А project of the Open Society Media Program and the Open Society Information Program
This project will assess the global opportunities and risks that are being created for media around the world by the following developments:
• the switchover from analog broadcasting to digital broadcasting
• the emergence and growth of new media platforms, especially on the internet, as sources of news, the ever closer convergence of traditional broadcasting with telecommunications Opportunities and risks with an impact on the values espoused by OSF appear to include the following:
– Better public access to all kinds of content services
– Reduced media start-up and distribution costs
– More efficient use of spectrum, multiplying the media outlets that can use the bandwidth
– Collaboration, easier production flow, cheaper equipment, etc., driving down production costs (such as shared media content on various platforms)
– Improved listener/audience/reader interaction and participation
– Greater transparency of information (leading to better journalism)
– Social and peer-to-peer networking, enabling prioritization of news sources and topics, and helping to disseminate edited content
– Availability of more spectrum for local and community media
– Existence of increased number of platforms for civil society groups and activists to spread their message

– Extension/replication of monopolistic positions and controls of political speech on new media platforms
– Dilution of public-interest journalism available free-to-air for a broad public
– Audience fragmentation, undermining business models that have funded quality journalism/media, and also undermining social cohesion by attenuating shared media experiences
– Difficulties in monetizing new platforms in sustainable ways to support quality production
– Weakening of lobbying/advocacy efforts by civil society groups due to confusion about the new techno-political nexus
– Potential loss of local programming due to prohibitive costs for both switch-over and maintenance of broadcasting costs for smaller, private (regional) stations
– Prohibitive costs for the consumer (set-top boxes, pay-per-view, etc.)
– ‘Digital divide’ affecting equal access to news
– Social and peer-to-peer networking potentially narrowing the agenda of available information.

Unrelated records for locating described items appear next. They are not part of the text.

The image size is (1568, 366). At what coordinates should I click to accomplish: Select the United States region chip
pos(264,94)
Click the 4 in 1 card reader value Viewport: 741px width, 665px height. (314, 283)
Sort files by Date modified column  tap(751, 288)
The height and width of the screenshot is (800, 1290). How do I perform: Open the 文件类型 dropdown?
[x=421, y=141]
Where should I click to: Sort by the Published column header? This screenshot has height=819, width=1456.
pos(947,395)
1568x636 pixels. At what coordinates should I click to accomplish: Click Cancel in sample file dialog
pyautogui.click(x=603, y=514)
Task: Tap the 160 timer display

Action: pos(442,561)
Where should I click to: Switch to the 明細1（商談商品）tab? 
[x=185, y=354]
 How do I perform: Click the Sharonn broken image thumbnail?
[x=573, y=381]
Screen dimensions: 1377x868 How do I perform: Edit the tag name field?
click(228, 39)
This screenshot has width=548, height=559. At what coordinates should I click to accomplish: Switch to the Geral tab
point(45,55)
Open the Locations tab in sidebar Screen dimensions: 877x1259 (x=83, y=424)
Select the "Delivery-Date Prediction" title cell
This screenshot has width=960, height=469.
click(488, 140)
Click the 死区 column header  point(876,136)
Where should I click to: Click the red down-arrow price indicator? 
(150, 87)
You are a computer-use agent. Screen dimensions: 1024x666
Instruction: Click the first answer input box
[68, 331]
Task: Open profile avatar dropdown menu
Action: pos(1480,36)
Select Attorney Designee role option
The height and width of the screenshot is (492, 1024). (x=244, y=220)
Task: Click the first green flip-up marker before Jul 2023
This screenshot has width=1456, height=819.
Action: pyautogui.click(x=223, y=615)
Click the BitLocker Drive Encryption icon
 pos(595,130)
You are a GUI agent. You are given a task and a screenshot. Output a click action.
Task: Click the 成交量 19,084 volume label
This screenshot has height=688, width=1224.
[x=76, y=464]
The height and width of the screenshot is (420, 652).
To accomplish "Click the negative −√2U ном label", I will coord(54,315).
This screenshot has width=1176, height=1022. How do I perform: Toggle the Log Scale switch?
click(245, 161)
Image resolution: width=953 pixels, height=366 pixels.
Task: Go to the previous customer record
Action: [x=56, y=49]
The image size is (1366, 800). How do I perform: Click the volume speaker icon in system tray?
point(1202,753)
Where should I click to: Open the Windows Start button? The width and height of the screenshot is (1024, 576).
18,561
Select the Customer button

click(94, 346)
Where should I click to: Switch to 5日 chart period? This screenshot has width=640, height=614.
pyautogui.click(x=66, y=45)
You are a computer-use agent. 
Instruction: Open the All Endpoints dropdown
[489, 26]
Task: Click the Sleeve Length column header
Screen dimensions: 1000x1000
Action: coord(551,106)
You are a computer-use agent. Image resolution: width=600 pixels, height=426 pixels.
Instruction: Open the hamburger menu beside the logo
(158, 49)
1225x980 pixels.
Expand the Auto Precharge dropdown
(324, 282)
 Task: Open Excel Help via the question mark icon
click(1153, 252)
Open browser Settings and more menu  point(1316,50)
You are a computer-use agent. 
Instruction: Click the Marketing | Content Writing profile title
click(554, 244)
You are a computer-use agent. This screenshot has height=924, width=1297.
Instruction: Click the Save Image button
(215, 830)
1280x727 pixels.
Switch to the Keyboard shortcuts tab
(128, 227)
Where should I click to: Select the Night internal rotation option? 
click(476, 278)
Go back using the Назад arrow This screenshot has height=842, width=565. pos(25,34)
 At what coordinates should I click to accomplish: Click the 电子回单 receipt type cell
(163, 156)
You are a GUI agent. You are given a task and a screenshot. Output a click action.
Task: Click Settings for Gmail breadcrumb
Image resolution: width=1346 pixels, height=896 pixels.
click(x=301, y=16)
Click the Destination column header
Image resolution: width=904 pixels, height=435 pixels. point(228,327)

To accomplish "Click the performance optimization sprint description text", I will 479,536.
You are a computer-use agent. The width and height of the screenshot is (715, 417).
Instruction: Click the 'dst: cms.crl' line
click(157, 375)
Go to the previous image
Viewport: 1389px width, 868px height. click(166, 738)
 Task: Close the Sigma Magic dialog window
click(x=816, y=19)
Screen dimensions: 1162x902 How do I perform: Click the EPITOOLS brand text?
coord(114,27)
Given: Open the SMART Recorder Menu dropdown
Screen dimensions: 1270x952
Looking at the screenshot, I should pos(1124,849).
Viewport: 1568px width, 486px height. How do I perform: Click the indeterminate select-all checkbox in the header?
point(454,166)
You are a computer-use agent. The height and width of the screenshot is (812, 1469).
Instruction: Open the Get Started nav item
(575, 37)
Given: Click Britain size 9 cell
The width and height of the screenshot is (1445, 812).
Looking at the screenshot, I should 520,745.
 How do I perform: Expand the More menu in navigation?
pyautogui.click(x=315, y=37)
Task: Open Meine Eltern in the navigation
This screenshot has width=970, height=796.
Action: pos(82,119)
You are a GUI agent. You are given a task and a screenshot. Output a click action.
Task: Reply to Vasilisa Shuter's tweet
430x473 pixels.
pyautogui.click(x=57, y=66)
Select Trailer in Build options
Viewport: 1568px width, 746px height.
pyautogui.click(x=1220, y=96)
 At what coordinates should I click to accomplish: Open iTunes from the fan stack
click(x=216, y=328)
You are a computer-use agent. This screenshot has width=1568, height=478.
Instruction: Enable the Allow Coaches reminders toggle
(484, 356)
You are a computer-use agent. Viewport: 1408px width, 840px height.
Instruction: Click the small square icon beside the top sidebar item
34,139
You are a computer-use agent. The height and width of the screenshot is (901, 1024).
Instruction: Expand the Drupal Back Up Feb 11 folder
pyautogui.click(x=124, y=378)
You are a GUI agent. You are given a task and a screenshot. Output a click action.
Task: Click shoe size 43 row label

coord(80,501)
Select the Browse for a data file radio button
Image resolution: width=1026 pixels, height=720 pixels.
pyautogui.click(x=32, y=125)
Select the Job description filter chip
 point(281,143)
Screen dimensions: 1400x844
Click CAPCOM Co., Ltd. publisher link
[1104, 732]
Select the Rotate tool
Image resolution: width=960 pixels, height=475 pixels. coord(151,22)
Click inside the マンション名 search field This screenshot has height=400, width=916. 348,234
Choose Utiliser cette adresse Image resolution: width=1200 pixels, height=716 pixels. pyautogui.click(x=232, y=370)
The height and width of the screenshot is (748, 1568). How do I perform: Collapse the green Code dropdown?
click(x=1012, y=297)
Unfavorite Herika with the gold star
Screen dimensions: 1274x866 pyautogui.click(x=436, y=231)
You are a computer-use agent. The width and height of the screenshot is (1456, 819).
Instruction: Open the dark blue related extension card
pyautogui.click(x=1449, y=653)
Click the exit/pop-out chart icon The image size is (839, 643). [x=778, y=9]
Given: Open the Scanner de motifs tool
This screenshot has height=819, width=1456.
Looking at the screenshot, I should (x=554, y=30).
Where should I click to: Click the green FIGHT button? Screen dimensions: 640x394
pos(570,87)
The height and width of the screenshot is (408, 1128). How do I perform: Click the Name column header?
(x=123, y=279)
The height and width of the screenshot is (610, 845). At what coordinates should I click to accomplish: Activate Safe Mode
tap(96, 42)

In order to make the project manageable, this survey is restricted to the television news output in sixty really diverse countries. Some of them are fully ‘networked societies’ which have completed digital switchover, others are part-way through the process, and others again have yet to start. This diversity will add to the value of the country reports in two ways: firstly, by isolating the factors that lead to such varied rates of technological take-up around the world; and secondly, by revealing how new media are being adapted for use in different political, economic and cultural contexts.

Media Development Center is conducting the research for Bulgaria. The project is envisaged to be completed by the end of October 2011.